Enhancing grid stability: A weather-adaptive robust optimization to mitigating renewables curtailment
Mohammad Asghari, Hamid Afshari, Mohamad Y. Jaber, Cory Searcy
Abstract
This study presents a novel framework to maximize renewable energy penetration and enhance grid reliability within interconnected energy networks. The primary objective is to address the challenges posed by the inherent variability of renewable energy generation and the complexities of managing energy storage and power-to-x (P2X) conversion technologies. A dynamic two-stage optimization model is developed to achieve this objective, enabling power grids to operate with foresight and adaptability by making strategic day-ahead decisions and real-time adjustments based on unfolding uncertainties. This study combines dynamic thermal rating with an energy degradation model , offering an integrated approach to managing thermal capacity and storage decay under real-time conditions. A hybrid Benders decomposition algorithm is integrated with robust optimization techniques to efficiently manage the computational complexity arising from the stochastic nature of renewable generation and demand fluctuations. Additionally, a weather-adaptive deteriorating inventory model is introduced to realistically manage storage units by accounting for the decay or deterioration of stored energy over time.

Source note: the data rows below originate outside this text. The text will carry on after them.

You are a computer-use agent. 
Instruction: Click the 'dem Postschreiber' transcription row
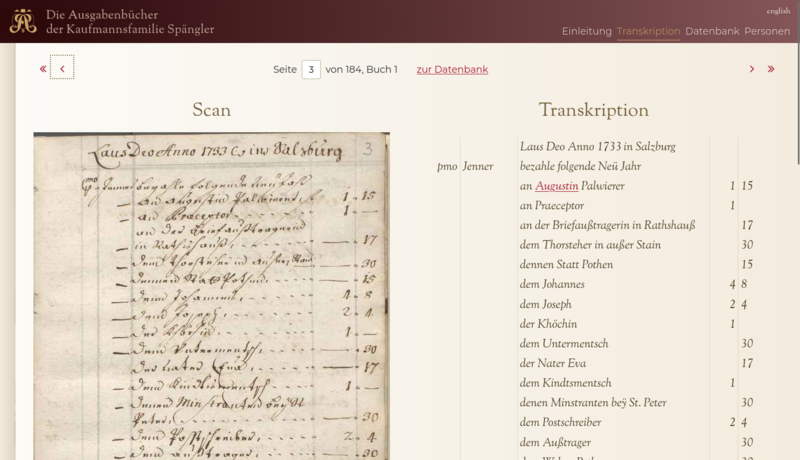[x=560, y=422]
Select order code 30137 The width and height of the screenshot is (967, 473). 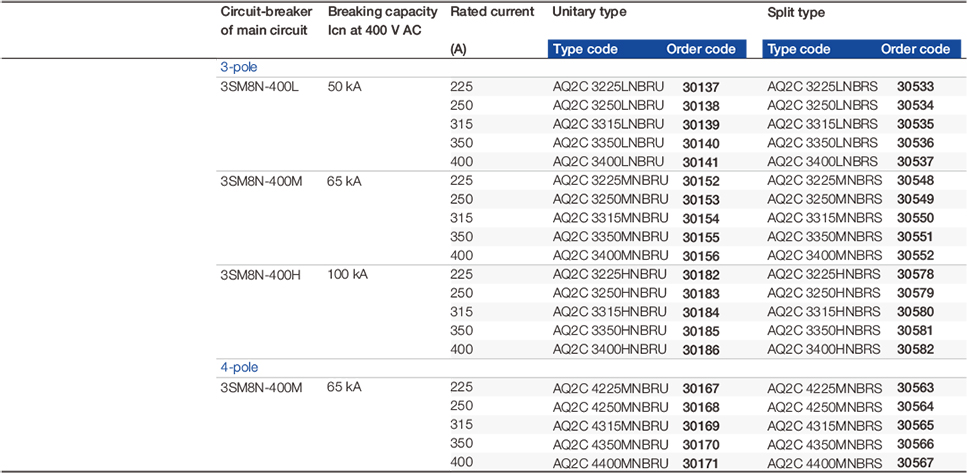(701, 87)
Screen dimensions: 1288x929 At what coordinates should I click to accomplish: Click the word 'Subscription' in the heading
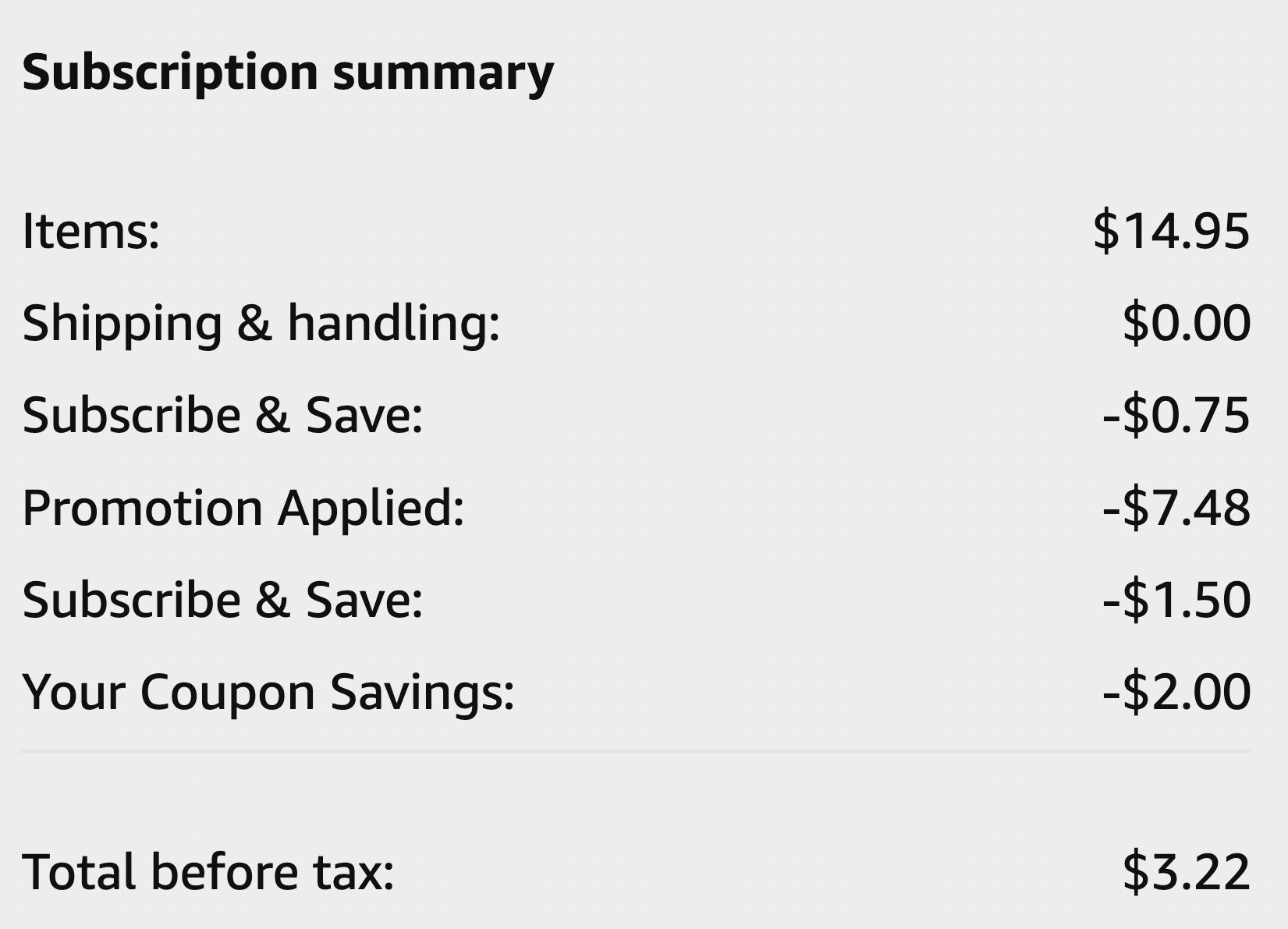170,73
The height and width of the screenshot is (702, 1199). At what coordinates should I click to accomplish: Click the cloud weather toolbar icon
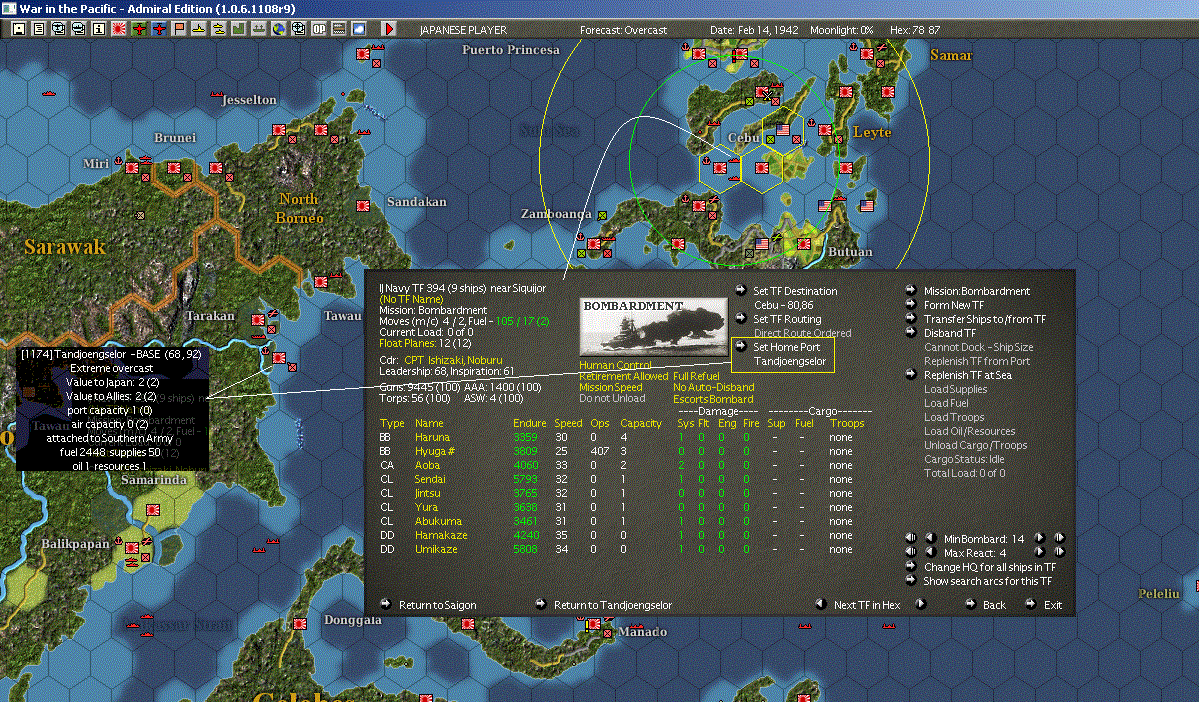pos(358,29)
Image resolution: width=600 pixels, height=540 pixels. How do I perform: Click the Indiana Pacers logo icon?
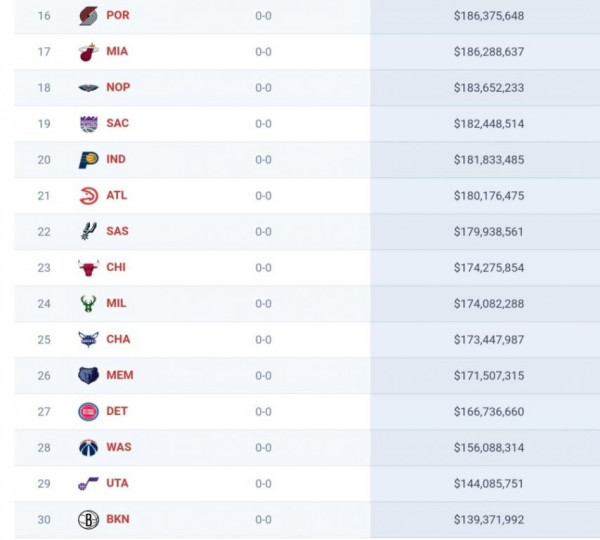[89, 160]
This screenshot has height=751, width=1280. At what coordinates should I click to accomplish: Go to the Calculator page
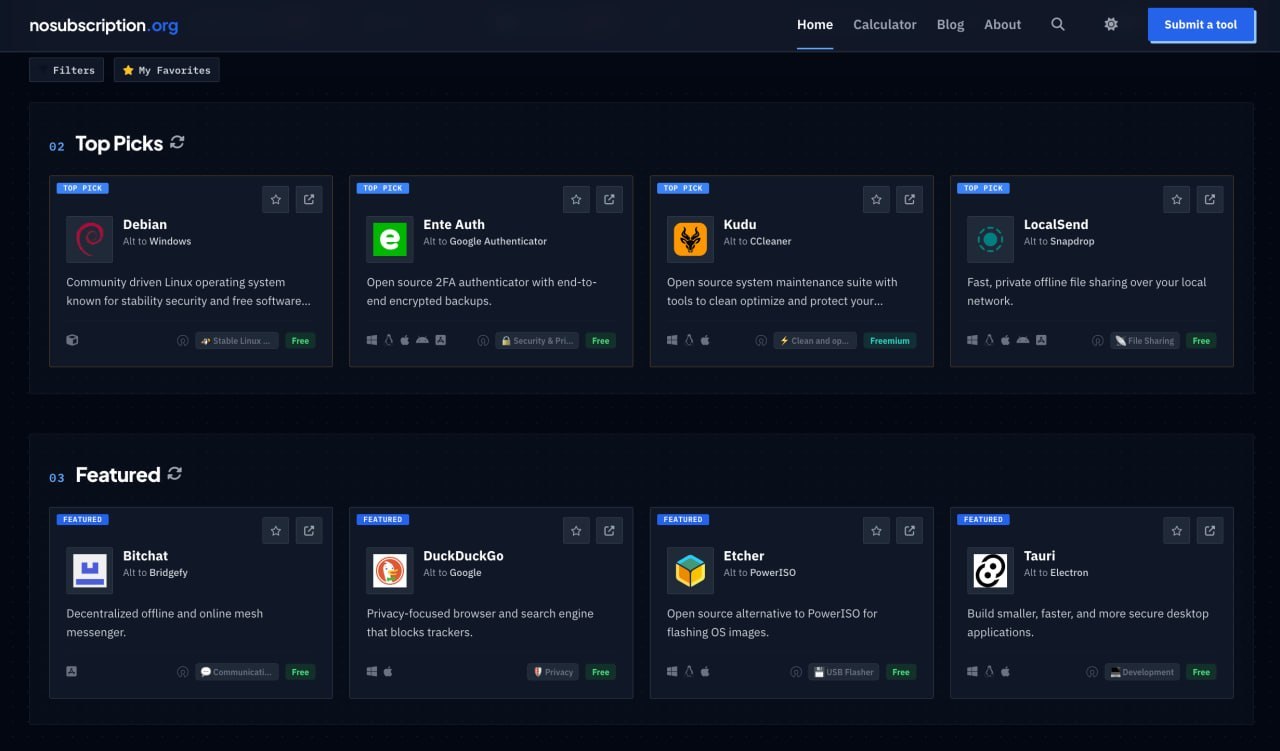[884, 25]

This study also investigates the impact of ambient weather conditions on thermal capacity to improve the utilization of transmission infrastructure, reduce congestion, and facilitate the integration of renewable energy sources . The proposed model demonstrated a reduction in renewable energy curtailment by 1.37–1.58 % and a 12.4 % decrease in operational costs, with increased revenues from P2X synthesis by 8.7 %, using real data. The framework's novelty lies in its combination of adaptive thermal rating, dynamic energy deterioration modeling, and an efficient optimization structure, ensuring practical and scalable results for real-world applications.